[exprla-devel] Re: [XPL] The structure of classes in XPL

SourceForge Headquarters 1320 Columbia Street Suite 310 San Diego, CA 92101 +1 (858) 422-6466

--- In xpl-dev@y..., Jonathan Burns <saski@w...> wrote:
Some commentary on the thread so far:

Alexander Gutman (Sunday 11/06/00) leads off:

At this moment I am thinking about how classes
will be declared in XPL. And I encountered a problem.

AG (if I may) has a <me> element, with <human>,
<mathematician> and <programmer> elements nested within.
And he wants to know how this XPL classic would be
expressed as a class (or strictly, object) in standard
OOP languages.

The obvious way to start off, would be to define a class
for each of the inner elements, and then to define a class
<me>, whose objects contain one instance each of the three,
as private data.

So then the question is, how does he want class <me> to look
from the outside?

Again, the obvious way is to add methods to the <me>
interface: get_human, get_mathematician, get_programmer.
Each of these methods will return a copy of the private
instance of the element. What's nice is that methods
so named can return lists of the desired element; a null
list if the element isn't there in an instance of <me>,
or a list of several, if <me> is a programmer at two
different workplaces.

So it's obviously feasible. As a variation, one can
define class <occupation>, and subclass <mathematician>
and <programmer> from it. Then we could define method:
get_occupation, to return both kinds of element in a
list.

§ **DATASET CONTENT**
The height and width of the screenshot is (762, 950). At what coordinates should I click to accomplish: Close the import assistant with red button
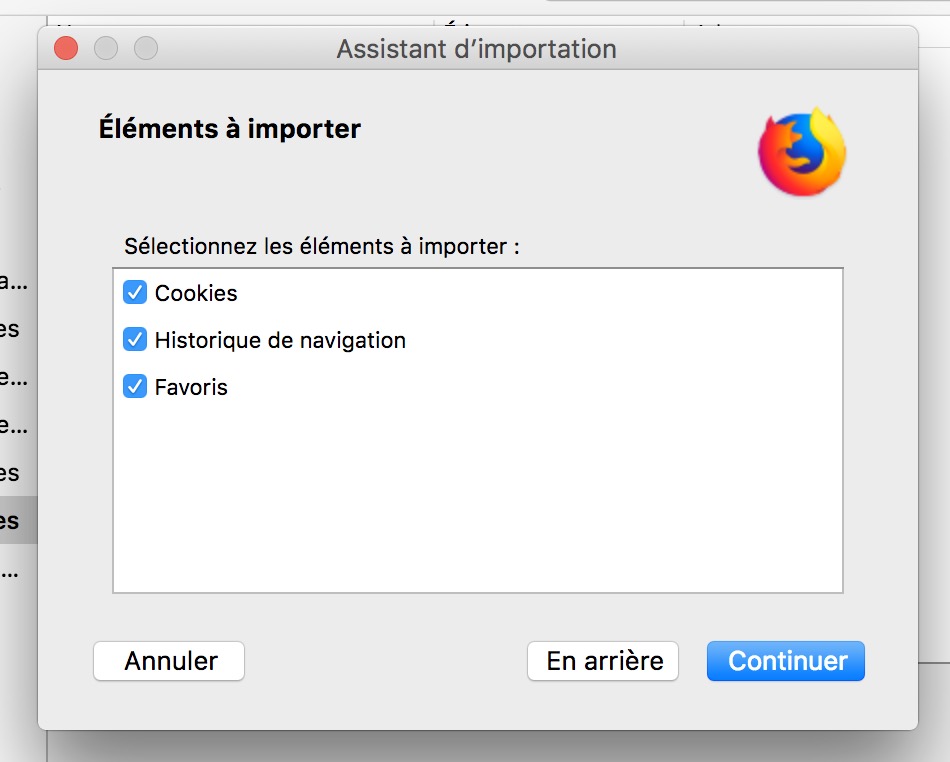click(66, 48)
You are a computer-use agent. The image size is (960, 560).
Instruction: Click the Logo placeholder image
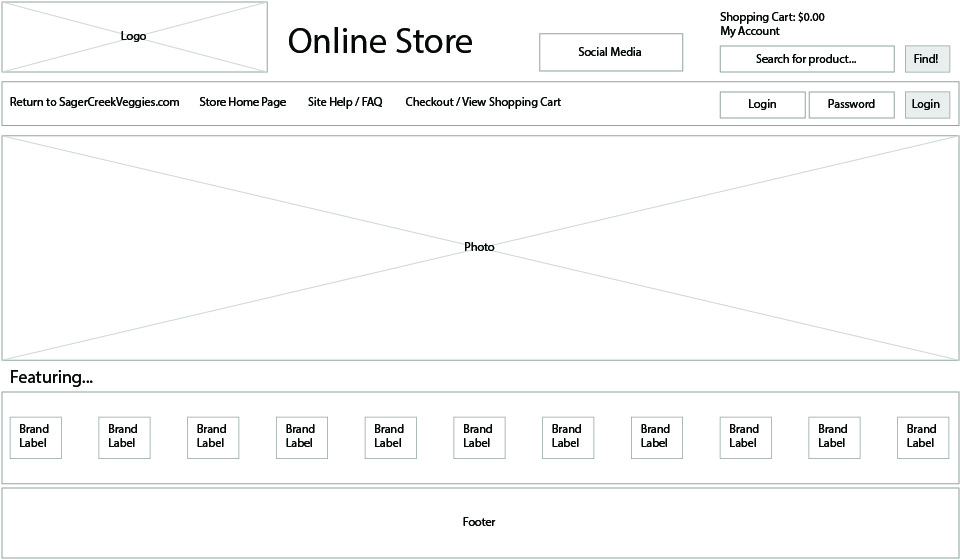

§ **GOAL A**
Using the XPL forum post, answer each question briefly:
(i) Which three elements are nested within the <me> element?
(ii) What does a method such as get_human return when that element isn't there in an instance of <me>?
(iii) From which class does the post suggest subclassing <mathematician> and <programmer>?
§ **GOAL B**
Does each statement agree with the XPL forum post? Answer yes or no, and quote the words from the post that decide it.
(i) The post proposes that objects of class <me> hold the three inner instances as public data.
(ii) Alexander Gutman's opening message is dated Sunday 11/06/00.
(iii) The get_occupation method would return only programmer elements.

§ **TASK OUTPUT A**
(i) <human>, <mathematician> and <programmer>
(ii) A null list
(iii) <occupation>

§ **TASK OUTPUT B**
(i) No: "whose objects contain one instance each of the three, as private data."
(ii) Yes: "Alexander Gutman (Sunday 11/06/00) leads off"
(iii) No: "to return both kinds of element in a list."